Petřín is easily accessible by tram – just get off at the stop Újezd and start your ascent from there. As an alternative, it is also possible to take a funicular (Lanová dráha in Czech) from Újezd to Petřín or Nebozízek.
Opening hours: daily, non-stop
This enchanting garden known for its pristine landscape, was built for Earl of Vrtba, the senior chancellor of Prague Castle during the 18th century. The park has many attractions, such as Reiner’s frescoes and mythological sculptures by Brendan Braun – not surprisingly it was included into UNESCO’s world heritage list! Vrtba lies near Lobkowicz garden, between Tržiště and Karmelitská streets. It may be a little bit tricky to find, entering through an unassuming passage just steps away from Malostranské náměstí, but the view from the top is worth all the efforts.
A hidden garden indeed!
Opening hours: daily from 10:00-18:00
Palace Gardens beneath Prague Castle
During your exploration of Malá Strana, you would most likely pay a visit to Prague Castle encircled by magnificent Royal Gardens, where a number of events, such as Vinobraní – the traditional harvesting of grapes and wine tasting and Prague Beer Festival took place. (You may also check Prague Castle Events Page or Czech tourism for an updated event schedule). On your way back, consider exploring one of the gardens that stretch below the castle walls. The complex includes three fairy-tale like gardens – Ledeburg, Palffy and Kolovrat. Occasionally, during the warm season these royal green spaces become venues for various cultural events – classical music concerts, guided walks and Open Gardens Weekends. All of the parks follow the baroque architectural style with pavilions, terraces, statues and balustrades that please the eyes and excite the imagination.
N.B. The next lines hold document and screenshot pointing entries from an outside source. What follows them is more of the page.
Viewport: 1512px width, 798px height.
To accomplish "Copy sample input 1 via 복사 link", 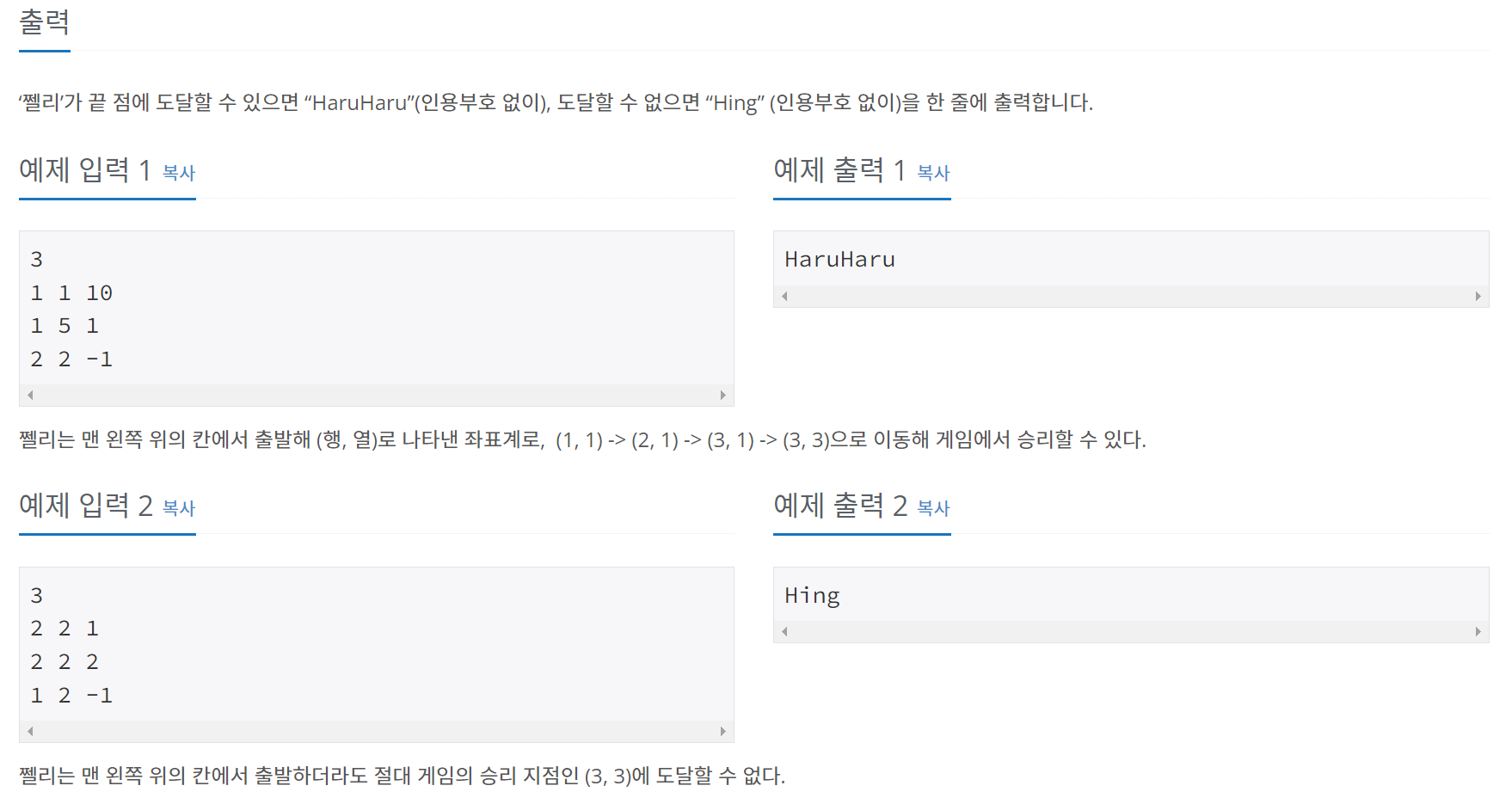I will click(179, 173).
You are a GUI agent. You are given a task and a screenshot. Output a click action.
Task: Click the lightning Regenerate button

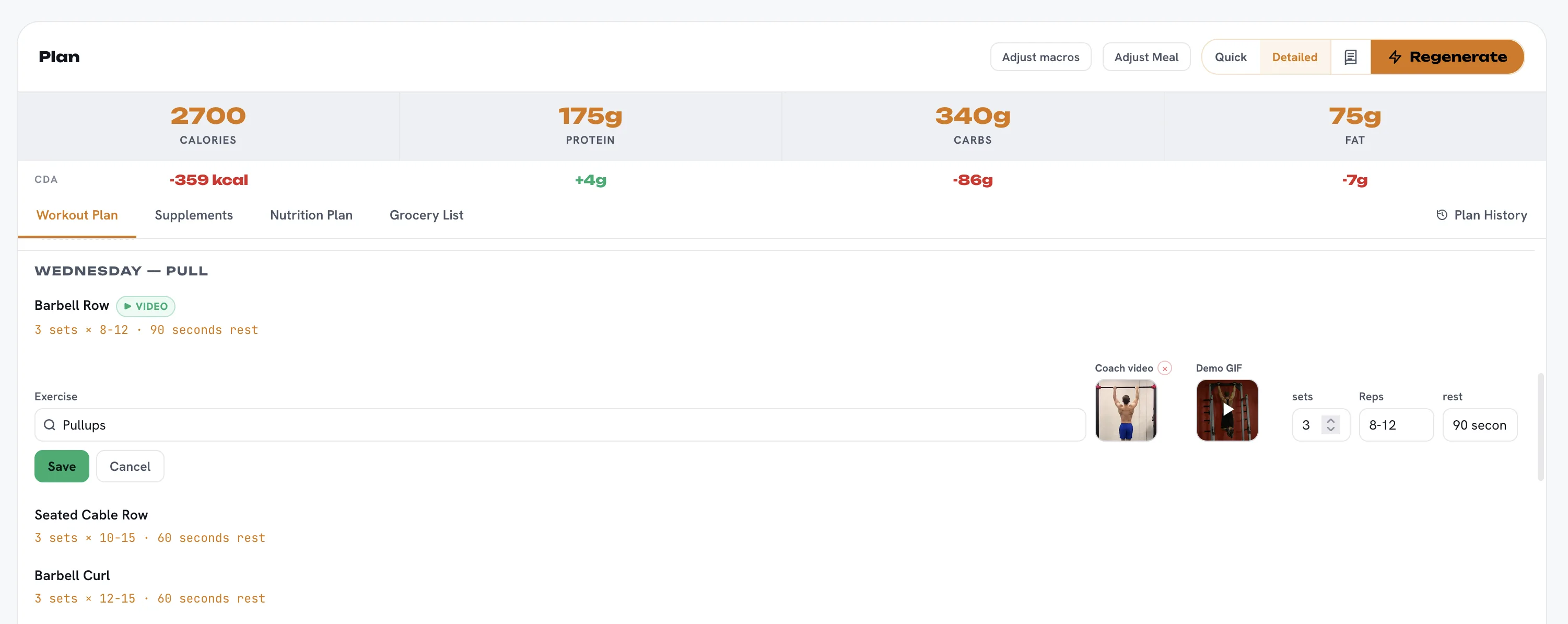(1447, 56)
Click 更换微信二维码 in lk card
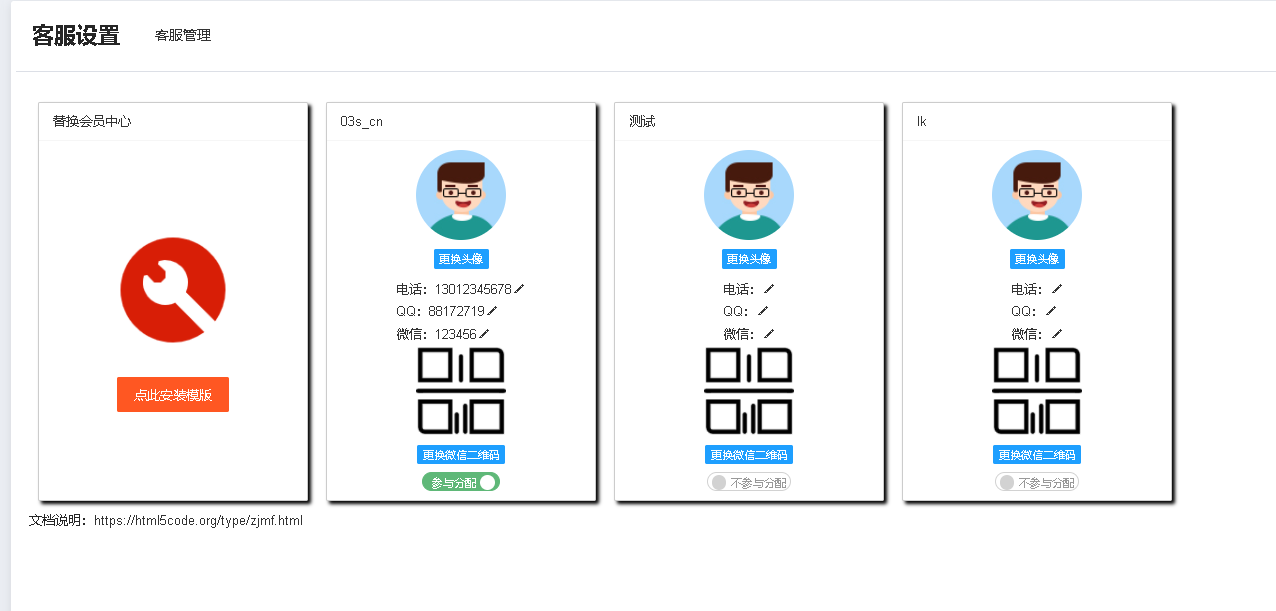 (x=1037, y=455)
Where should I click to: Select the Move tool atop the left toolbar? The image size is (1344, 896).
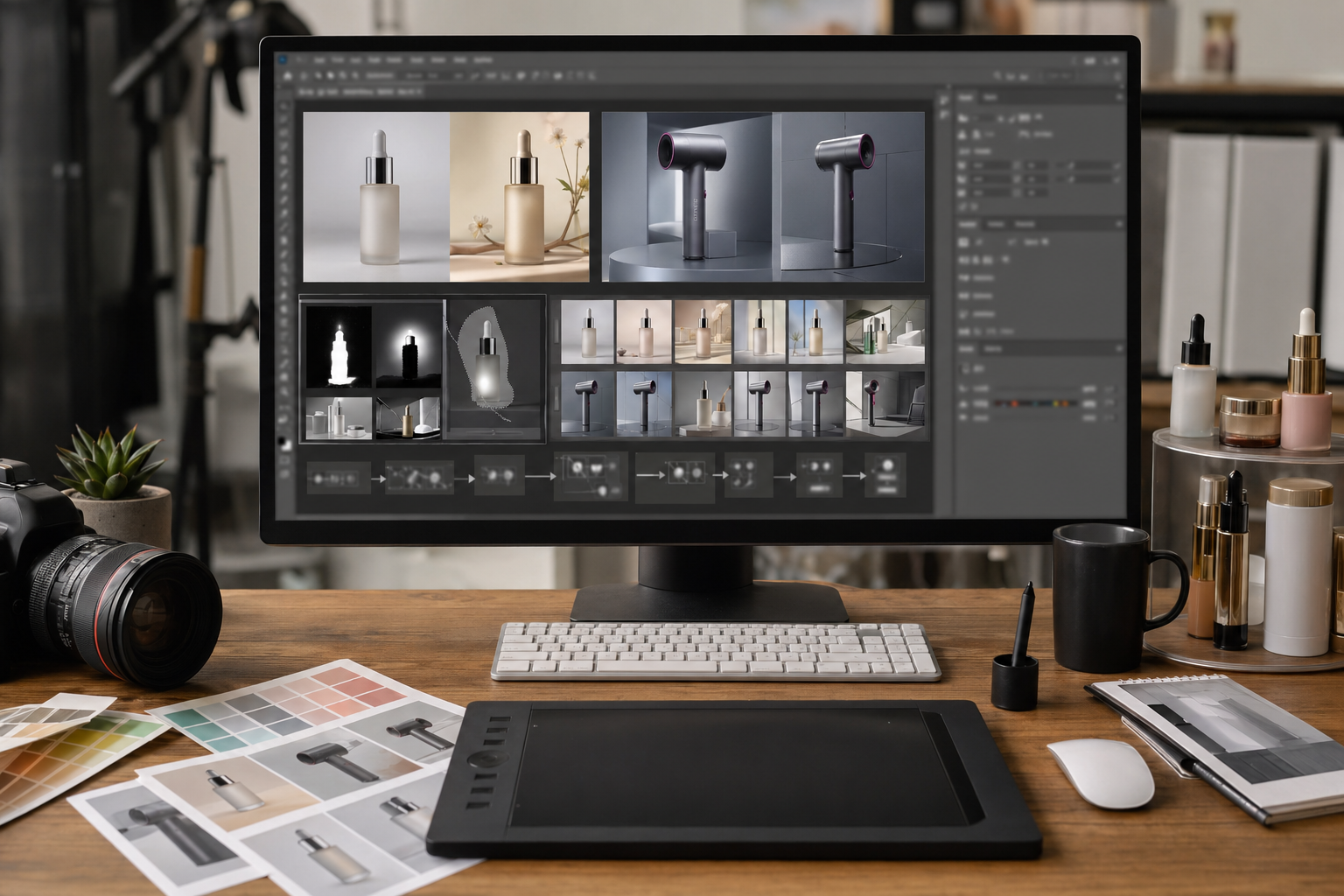click(284, 107)
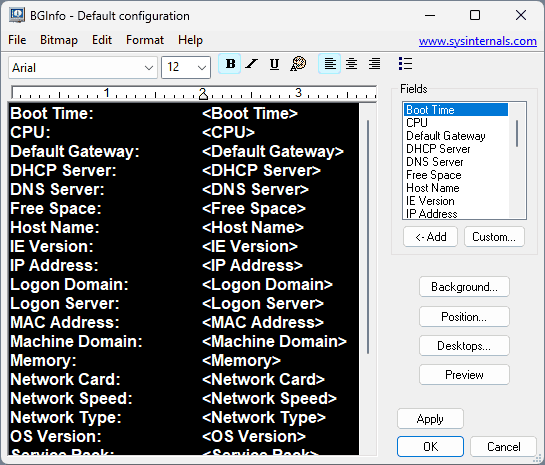545x465 pixels.
Task: Select DHCP Server in Fields list
Action: point(438,149)
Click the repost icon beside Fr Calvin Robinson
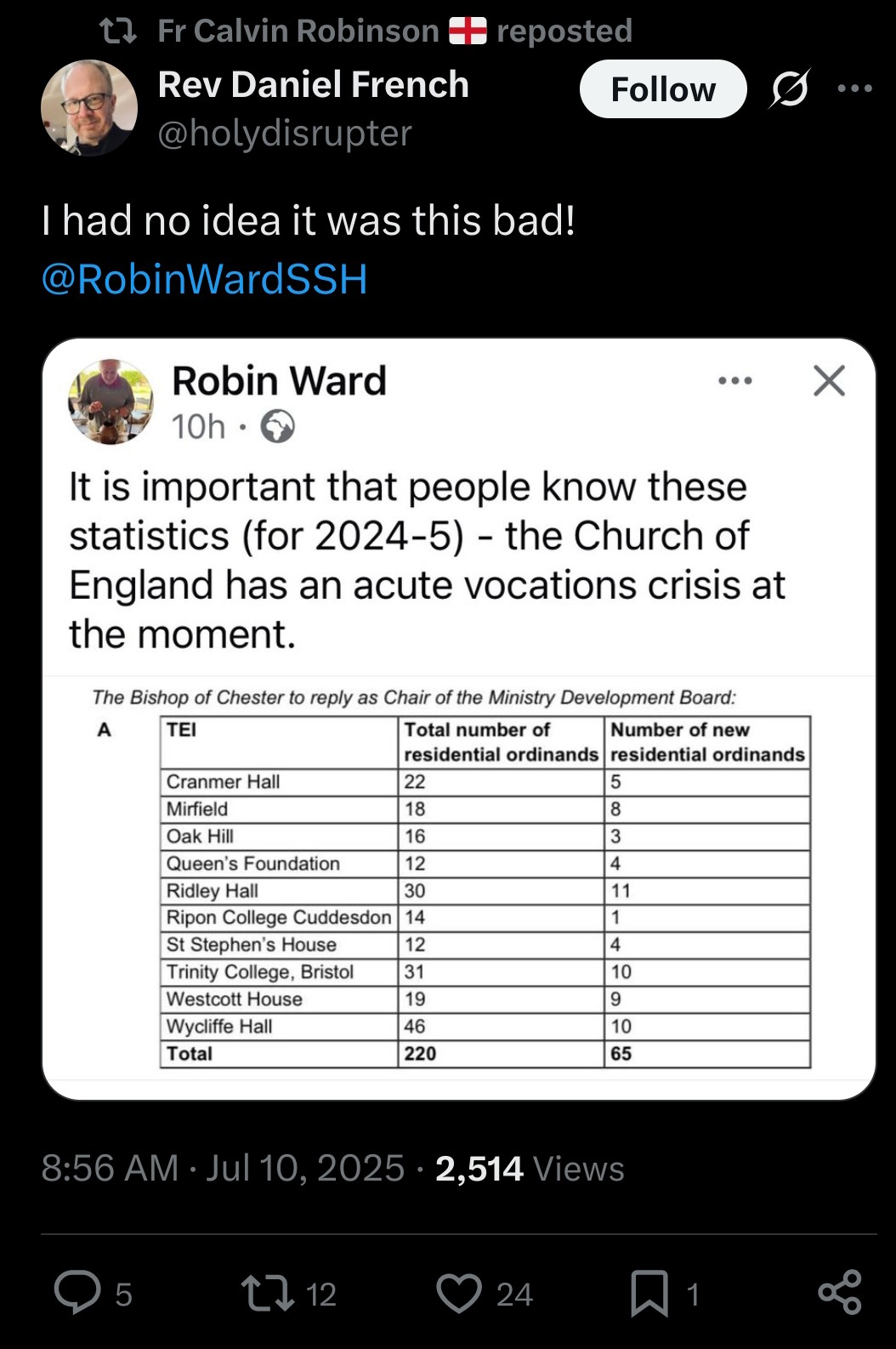 (x=117, y=31)
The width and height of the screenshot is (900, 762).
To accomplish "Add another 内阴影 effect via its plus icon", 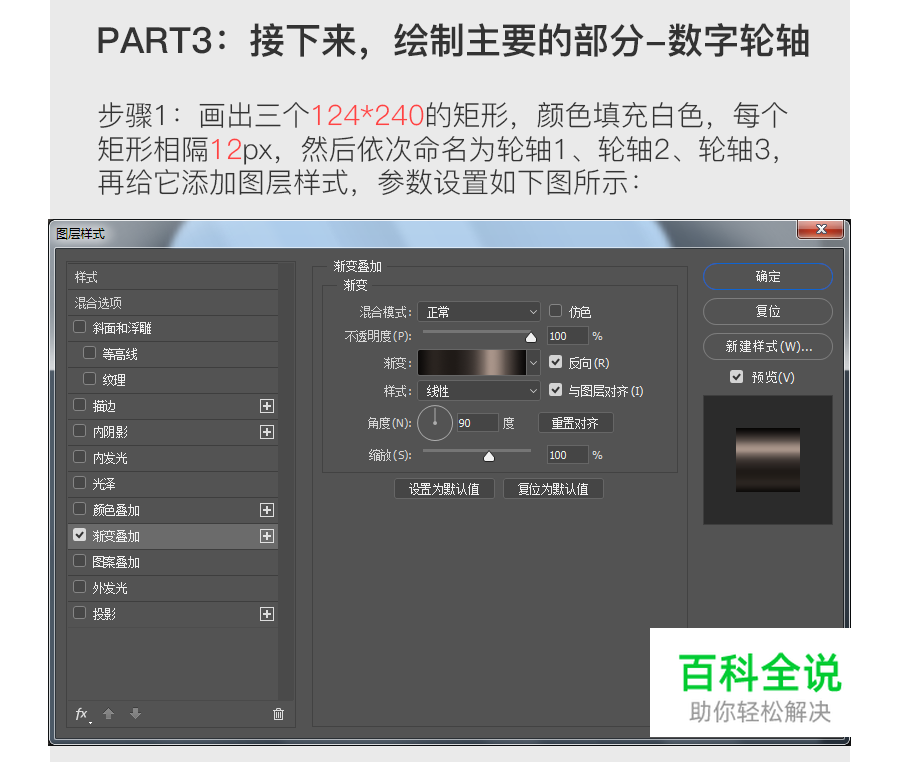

Opening hours: daily from 10:00-18:00, April – October
Of course, the treasures of Malá Strana do not end here. There are plenty of other green spaces, such as the Royal Gardens or Kampa park that are also worth mentioning. But let it be another story, the story of your own discovery.
You know what to do. Just cross the Charles bridge, start following any street you wish and see where it leads you.
P.S. If you accidentally fall in love with Malá Strana (and it’s difficult not to), Jan Neruda’s Tales of the Lesser Quarter (Povídky malostranské) – a collection of short stories, dedicated to this historical district and its inhabitants may be worth looking at.